As of October 30, more than 8,309 Palestinians have been killed so far by Israel’s occupying army, an estimated 70 percent of these casualties women and children, with thousands critically injured and an additional hundreds more buried under the rubble, according to the Palestinian Health Ministry and Defense for Children International. By the time you read this, those numbers will go up as the Israeli ground invasion grinds on.
As much of the world watches in horror, Israel is once again committing atrocities in Gaza, this time on a scale never before seen, depriving a captive, overwhelmingly refugee population of water, food, and power in an open act of collective punishment, weaponizing humanitarian aid and forcibly transferring the population. Most dreadfully of all, this is happening with the U.S. government’s political, financial, and military support and encouragement, at great cost to America’s reputation and credibility both domestically and abroad.
If an all-out conflagration in the region and perhaps beyond is to be avoided, the United States and other Western governments that have pledged unwavering support to Israel’s far-right government would be well advised to reverse course—not merely to urge caution and delay, as President Biden has done in discussions with Prime Minister Benjamin Netanyahu, but to push for an immediate cease-fire. This needs to go hand in hand with a fundamental shift in the U.S. approach to the question of Palestine, to address the underlying causes of the violence: Israel’s decades-long oppression of the Palestinian people and its virtual impunity in doing so.

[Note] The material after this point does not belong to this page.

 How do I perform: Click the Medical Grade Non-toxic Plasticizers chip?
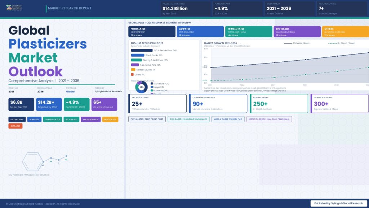[x=269, y=119]
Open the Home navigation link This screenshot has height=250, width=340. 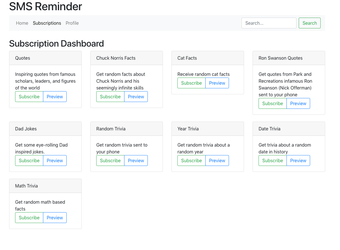(22, 23)
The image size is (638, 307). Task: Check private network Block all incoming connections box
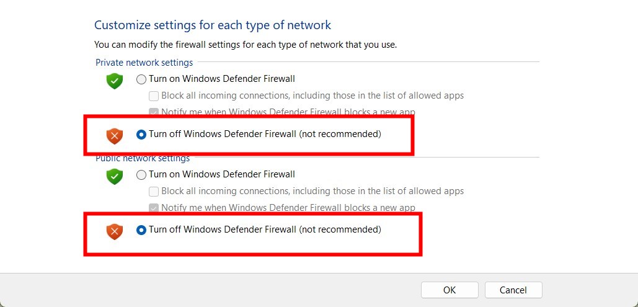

My father’s side of the family resides in Gaza City, while my mother’s side of the family calls the southern Gaza town of Khan Younis home. We do our best to stay in contact throughout the day with cell phones they charge using car batteries. Sometimes their updates are frenetic, a harrowing summary of the day’s events I missed when I try to sleep. Time is a precious commodity, and the news from loved ones keeps rolling in.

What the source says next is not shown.